*** Dataset excerpts ***

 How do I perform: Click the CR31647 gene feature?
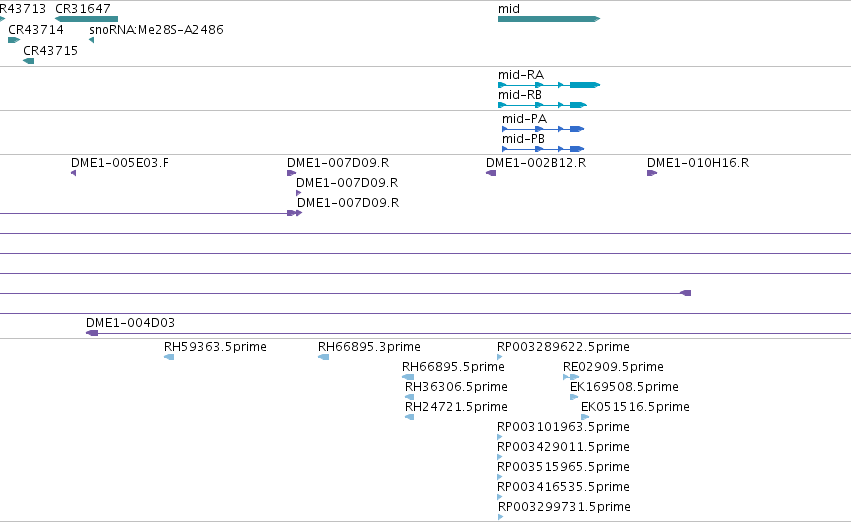tap(86, 19)
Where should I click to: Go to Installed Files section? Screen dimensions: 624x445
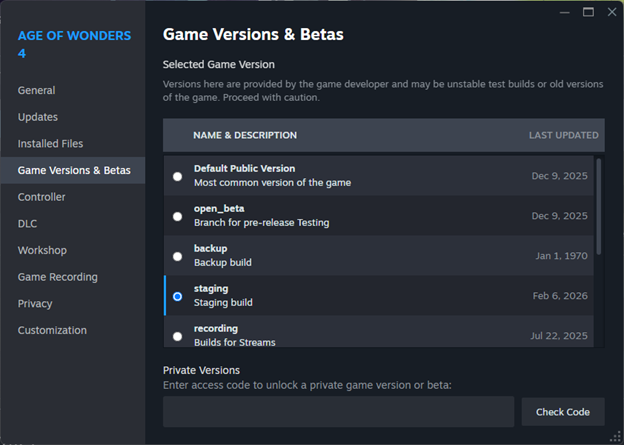50,144
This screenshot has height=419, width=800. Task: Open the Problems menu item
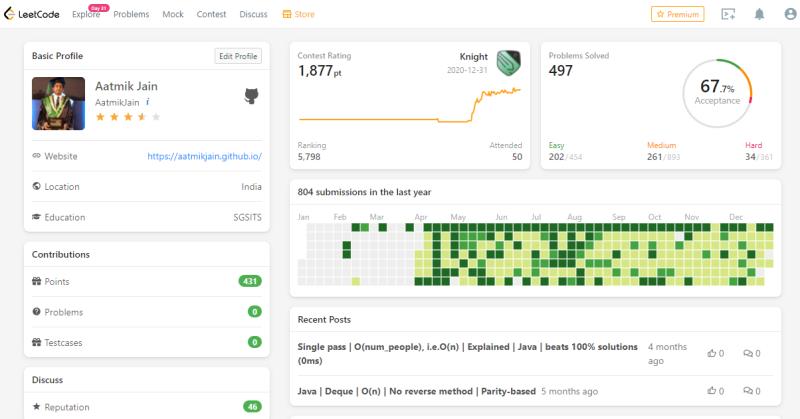131,14
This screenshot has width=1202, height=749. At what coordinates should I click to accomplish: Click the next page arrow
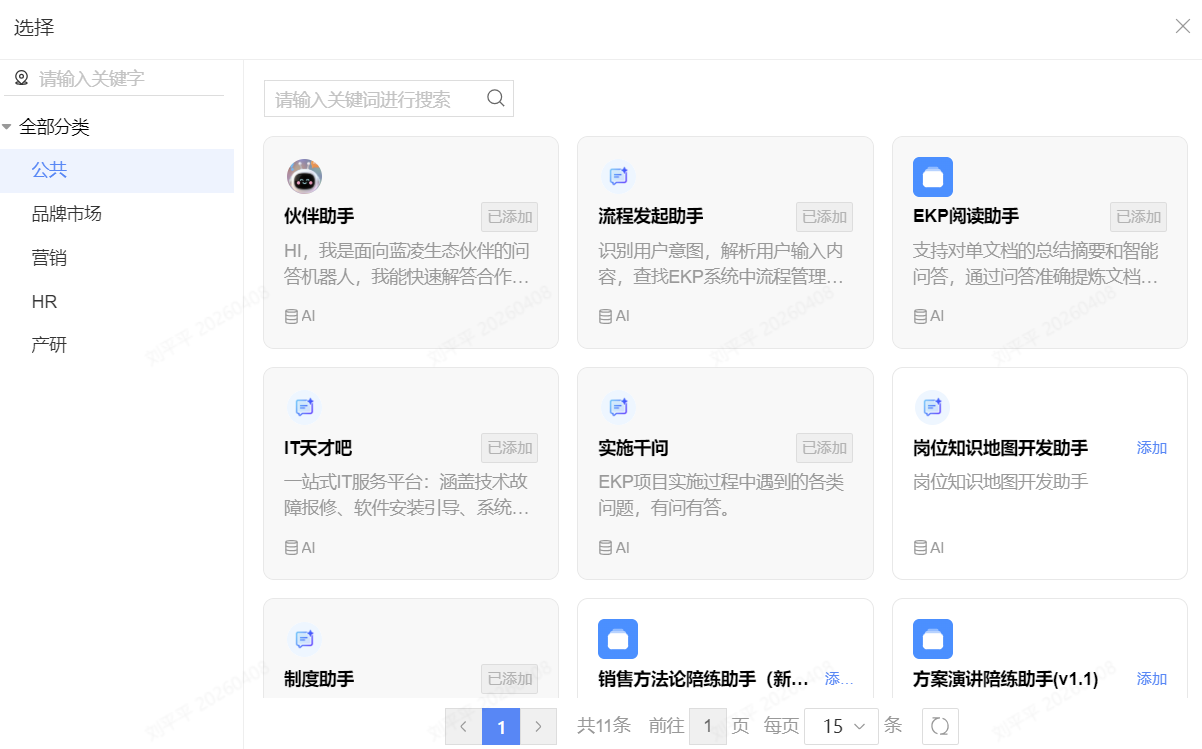click(539, 726)

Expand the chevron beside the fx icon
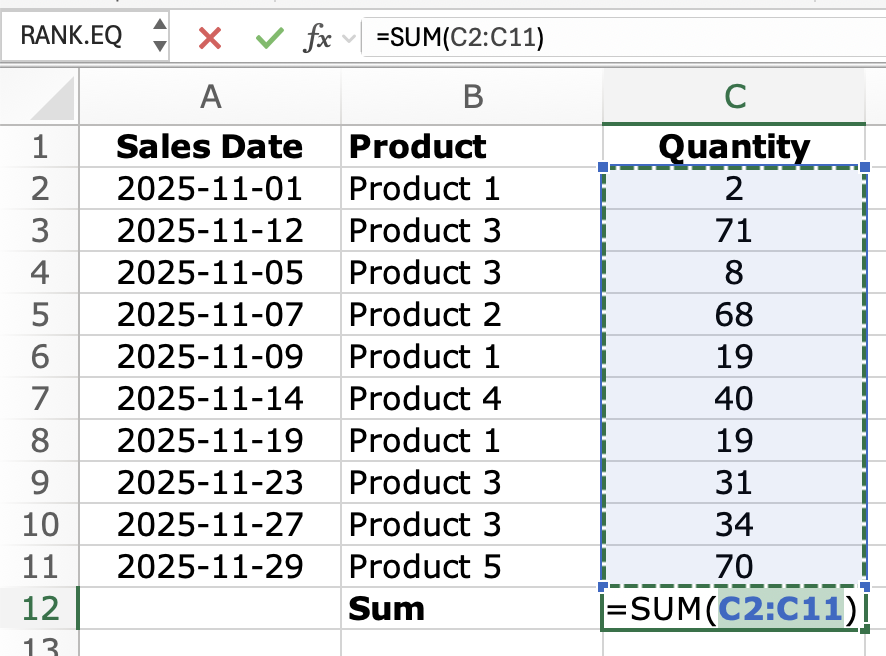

***

Exercise brief:
Return all records exactly as they stand above, except for pictures.

Response area:
 How do I perform: Click the CR31647 gene feature?
tap(86, 19)
Where should I click to: Go to Installed Files section? Screen dimensions: 624x445
50,144
This screenshot has height=419, width=800. Task: Open the Problems menu item
131,14
This screenshot has width=1202, height=749. At what coordinates should I click to accomplish: Click the next page arrow
click(539, 726)

Expand the chevron beside the fx icon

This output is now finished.